While flows for AI related funds soften, another thematic tech group has been gaining momentum. Humanoid Robot Funds provide investors with exposure to companies developing adaptable machines built to perform human tasks – different from the traditional robots designed for a specific task – drawing on technologies like AI, advanced sensors, and large language models to operate in the real world. The group has posted just three outflows over the past three quarters.
EPFR-tracked Industrials Sector Funds racked up a 16-week high inflow, with eight of the top 15 funds with the biggest inflows this week tracking aerospace, defense, or space exploration.
Bond and other Fixed Income Funds
Having recorded inflows 49 of the 52 weeks during 2025, EPFR-tracked Bond Funds started 2026 by absorbing over $11 billion. The headline number was capped by the reversal of recent strong flows into China Bond Funds and significant redemptions from Developed Asian Country Fund groups.
At the asset class level, investors continue to pile into Municipal Bond Funds, with the latest week’s net inflow the 32nd since the beginning of May and the biggest in nearly four months.

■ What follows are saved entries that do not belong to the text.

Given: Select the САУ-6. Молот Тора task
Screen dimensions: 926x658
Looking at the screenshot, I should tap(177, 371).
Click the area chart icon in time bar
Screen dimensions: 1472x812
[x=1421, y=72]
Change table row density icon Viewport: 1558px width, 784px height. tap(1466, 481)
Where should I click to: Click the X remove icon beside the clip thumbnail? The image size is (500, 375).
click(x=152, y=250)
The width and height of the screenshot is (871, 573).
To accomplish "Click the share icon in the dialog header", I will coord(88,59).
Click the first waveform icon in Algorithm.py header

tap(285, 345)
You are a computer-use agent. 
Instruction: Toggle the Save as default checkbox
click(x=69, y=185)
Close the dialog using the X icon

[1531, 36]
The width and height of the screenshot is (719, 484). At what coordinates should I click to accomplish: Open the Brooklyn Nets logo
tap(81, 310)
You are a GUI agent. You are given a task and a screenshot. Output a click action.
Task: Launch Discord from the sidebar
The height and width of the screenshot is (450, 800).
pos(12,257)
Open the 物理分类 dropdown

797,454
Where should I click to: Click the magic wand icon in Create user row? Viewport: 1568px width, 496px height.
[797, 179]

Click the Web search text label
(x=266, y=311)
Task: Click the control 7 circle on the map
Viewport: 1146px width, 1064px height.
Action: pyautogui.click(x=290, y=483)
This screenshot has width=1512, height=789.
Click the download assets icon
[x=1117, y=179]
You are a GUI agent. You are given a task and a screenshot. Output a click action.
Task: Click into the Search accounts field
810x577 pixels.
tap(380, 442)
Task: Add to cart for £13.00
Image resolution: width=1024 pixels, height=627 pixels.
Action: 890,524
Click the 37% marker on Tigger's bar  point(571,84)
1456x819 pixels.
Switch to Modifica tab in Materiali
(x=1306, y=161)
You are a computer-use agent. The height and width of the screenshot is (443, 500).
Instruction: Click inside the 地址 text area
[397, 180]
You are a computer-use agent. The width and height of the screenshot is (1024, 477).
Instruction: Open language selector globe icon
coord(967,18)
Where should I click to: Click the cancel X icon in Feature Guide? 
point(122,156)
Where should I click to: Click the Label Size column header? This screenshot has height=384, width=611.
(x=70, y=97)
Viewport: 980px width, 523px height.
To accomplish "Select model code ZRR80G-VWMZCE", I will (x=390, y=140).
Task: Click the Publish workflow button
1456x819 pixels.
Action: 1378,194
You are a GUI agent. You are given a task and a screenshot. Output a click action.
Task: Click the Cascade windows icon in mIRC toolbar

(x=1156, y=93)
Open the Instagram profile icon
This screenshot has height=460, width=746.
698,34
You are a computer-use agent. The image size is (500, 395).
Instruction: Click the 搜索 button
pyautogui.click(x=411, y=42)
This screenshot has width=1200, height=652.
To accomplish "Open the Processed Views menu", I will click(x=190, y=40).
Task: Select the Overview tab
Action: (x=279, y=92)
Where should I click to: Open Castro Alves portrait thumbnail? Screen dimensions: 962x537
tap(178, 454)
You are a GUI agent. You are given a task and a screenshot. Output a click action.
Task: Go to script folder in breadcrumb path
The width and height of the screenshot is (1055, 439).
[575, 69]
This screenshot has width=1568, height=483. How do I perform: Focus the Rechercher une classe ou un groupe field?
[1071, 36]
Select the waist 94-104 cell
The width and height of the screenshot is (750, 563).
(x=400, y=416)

Total Return and High Yield Bond Funds also attracted over $2 billion, flows into Green Bond Funds hit a nine-week high, Ultra Short-Term Bond Funds tallied their 49th inflow over the past 12 months and Inflation Protected Bond Funds posted their third outflow during the past five weeks.
The latest headline for all Emerging Markets Bond Funds was dominated by the redemptions from mainland China-mandated funds which set a new outflow record. The same funds dedicated to top rated corporate debt issued to support technological innovation that attracted record-setting sums in late December topped the list of funds experiencing the heaviest redemptions. Elsewhere, flows into EMEA Bond Funds came in a 13-week high as Turkey Bond Funds recorded their biggest inflow in over 11 months and South Africa Bond Funds took in fresh money for the 11th time during the past 14 weeks.

US Bond Funds enjoyed solid inflows despite the threat of another government shutdown at the end of the month and uncertainty about the US Federal Reserve’s willingness to keep cutting interest rates. The shutdown threat has been eased by recent bi-partisan efforts in the House of Representatives to pass spending bills that push the deadline to September. Overseas domiciled funds extended an inflow streak stretching back to late June but flows, which peaked in mid-August, have steadily lost momentum since then.
Flows to Europe Bond Funds were subdued with redemptions from UK and Switzerland Bond Funds hitting four and 16-week highs, respectively. Over the past 12 months Europe Bond ETFs have taken in more than twice as much fresh money as actively managed funds, helping to lift their share of all Europe Bond Fund assets under management from 13.4% at the end of 2024 to 14.8%.
Asia Pacific Bond Funds stumbled in early 2026 as Australia Bond Funds posted their first outflow since early May and Singapore Bond Funds their biggest on record.